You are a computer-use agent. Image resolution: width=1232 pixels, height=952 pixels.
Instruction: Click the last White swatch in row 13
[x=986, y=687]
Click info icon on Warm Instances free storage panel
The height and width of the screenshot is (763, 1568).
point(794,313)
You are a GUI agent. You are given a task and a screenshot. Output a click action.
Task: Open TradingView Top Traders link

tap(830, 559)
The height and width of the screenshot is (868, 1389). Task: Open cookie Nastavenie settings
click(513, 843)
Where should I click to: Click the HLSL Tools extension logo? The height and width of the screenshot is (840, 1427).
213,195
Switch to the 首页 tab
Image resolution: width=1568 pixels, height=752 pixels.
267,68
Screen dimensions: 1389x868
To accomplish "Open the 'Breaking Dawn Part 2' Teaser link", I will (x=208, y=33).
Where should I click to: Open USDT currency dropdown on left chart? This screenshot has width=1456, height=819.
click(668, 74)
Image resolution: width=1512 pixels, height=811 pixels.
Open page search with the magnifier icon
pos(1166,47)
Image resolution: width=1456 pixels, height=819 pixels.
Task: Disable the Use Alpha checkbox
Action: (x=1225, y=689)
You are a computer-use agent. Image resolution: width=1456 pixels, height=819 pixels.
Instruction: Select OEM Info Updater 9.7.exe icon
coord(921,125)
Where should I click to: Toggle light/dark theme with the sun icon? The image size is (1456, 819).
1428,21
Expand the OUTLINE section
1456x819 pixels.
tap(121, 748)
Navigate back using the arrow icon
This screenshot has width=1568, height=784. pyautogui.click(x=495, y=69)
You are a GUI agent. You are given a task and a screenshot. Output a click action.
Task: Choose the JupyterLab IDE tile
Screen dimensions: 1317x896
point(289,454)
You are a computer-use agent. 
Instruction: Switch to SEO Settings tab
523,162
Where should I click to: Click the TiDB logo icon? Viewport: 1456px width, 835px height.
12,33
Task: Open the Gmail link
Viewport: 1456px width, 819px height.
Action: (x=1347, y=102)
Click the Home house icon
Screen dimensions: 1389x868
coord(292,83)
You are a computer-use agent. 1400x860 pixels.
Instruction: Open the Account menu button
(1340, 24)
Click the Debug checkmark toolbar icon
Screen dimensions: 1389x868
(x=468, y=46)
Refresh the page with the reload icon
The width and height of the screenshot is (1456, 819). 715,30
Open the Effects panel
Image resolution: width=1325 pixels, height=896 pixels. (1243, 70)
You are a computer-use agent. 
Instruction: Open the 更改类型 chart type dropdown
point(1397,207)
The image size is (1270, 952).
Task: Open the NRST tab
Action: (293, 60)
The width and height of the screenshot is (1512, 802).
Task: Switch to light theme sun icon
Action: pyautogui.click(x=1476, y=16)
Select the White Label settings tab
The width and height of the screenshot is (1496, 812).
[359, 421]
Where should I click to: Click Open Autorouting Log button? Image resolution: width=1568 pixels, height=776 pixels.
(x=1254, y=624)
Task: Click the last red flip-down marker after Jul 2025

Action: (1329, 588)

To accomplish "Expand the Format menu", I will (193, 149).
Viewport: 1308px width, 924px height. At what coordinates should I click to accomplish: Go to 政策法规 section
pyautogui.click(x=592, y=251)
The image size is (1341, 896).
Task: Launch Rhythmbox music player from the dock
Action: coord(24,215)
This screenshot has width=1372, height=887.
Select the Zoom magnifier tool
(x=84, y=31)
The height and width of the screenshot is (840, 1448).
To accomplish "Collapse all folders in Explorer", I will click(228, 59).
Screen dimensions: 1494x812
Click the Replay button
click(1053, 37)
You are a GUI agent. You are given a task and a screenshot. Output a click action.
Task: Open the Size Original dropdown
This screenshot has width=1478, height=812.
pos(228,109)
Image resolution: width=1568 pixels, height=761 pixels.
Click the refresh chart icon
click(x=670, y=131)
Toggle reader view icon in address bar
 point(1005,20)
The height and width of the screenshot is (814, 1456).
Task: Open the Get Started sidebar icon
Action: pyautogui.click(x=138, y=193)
+--
# [Aim of the exercise]
Reproduce exactly the line containing "Viewport: 1456px width, 819px height." and all lines after it through the end of the listing above; leave out every earlier line.

# [Response box]
Viewport: 1456px width, 819px height.
Action: (x=1347, y=102)
Click the Home house icon
Screen dimensions: 1389x868
coord(292,83)
You are a computer-use agent. 1400x860 pixels.
Instruction: Open the Account menu button
(1340, 24)
Click the Debug checkmark toolbar icon
Screen dimensions: 1389x868
(x=468, y=46)
Refresh the page with the reload icon
The width and height of the screenshot is (1456, 819). 715,30
Open the Effects panel
Image resolution: width=1325 pixels, height=896 pixels. (1243, 70)
You are a computer-use agent. 
Instruction: Open the 更改类型 chart type dropdown
point(1397,207)
The image size is (1270, 952).
Task: Open the NRST tab
Action: (293, 60)
The width and height of the screenshot is (1512, 802).
Task: Switch to light theme sun icon
Action: pyautogui.click(x=1476, y=16)
Select the White Label settings tab
The width and height of the screenshot is (1496, 812).
[359, 421]
Where should I click to: Click Open Autorouting Log button? Image resolution: width=1568 pixels, height=776 pixels.
(x=1254, y=624)
Task: Click the last red flip-down marker after Jul 2025

Action: (1329, 588)

To accomplish "Expand the Format menu", I will (193, 149).
Viewport: 1308px width, 924px height. At what coordinates should I click to accomplish: Go to 政策法规 section
pyautogui.click(x=592, y=251)
The image size is (1341, 896).
Task: Launch Rhythmbox music player from the dock
Action: coord(24,215)
This screenshot has width=1372, height=887.
Select the Zoom magnifier tool
(x=84, y=31)
The height and width of the screenshot is (840, 1448).
To accomplish "Collapse all folders in Explorer", I will click(228, 59).
Screen dimensions: 1494x812
Click the Replay button
click(1053, 37)
You are a GUI agent. You are given a task and a screenshot. Output a click action.
Task: Open the Size Original dropdown
This screenshot has width=1478, height=812.
pos(228,109)
Image resolution: width=1568 pixels, height=761 pixels.
Click the refresh chart icon
click(x=670, y=131)
Toggle reader view icon in address bar
 point(1005,20)
The height and width of the screenshot is (814, 1456).
Task: Open the Get Started sidebar icon
Action: pyautogui.click(x=138, y=193)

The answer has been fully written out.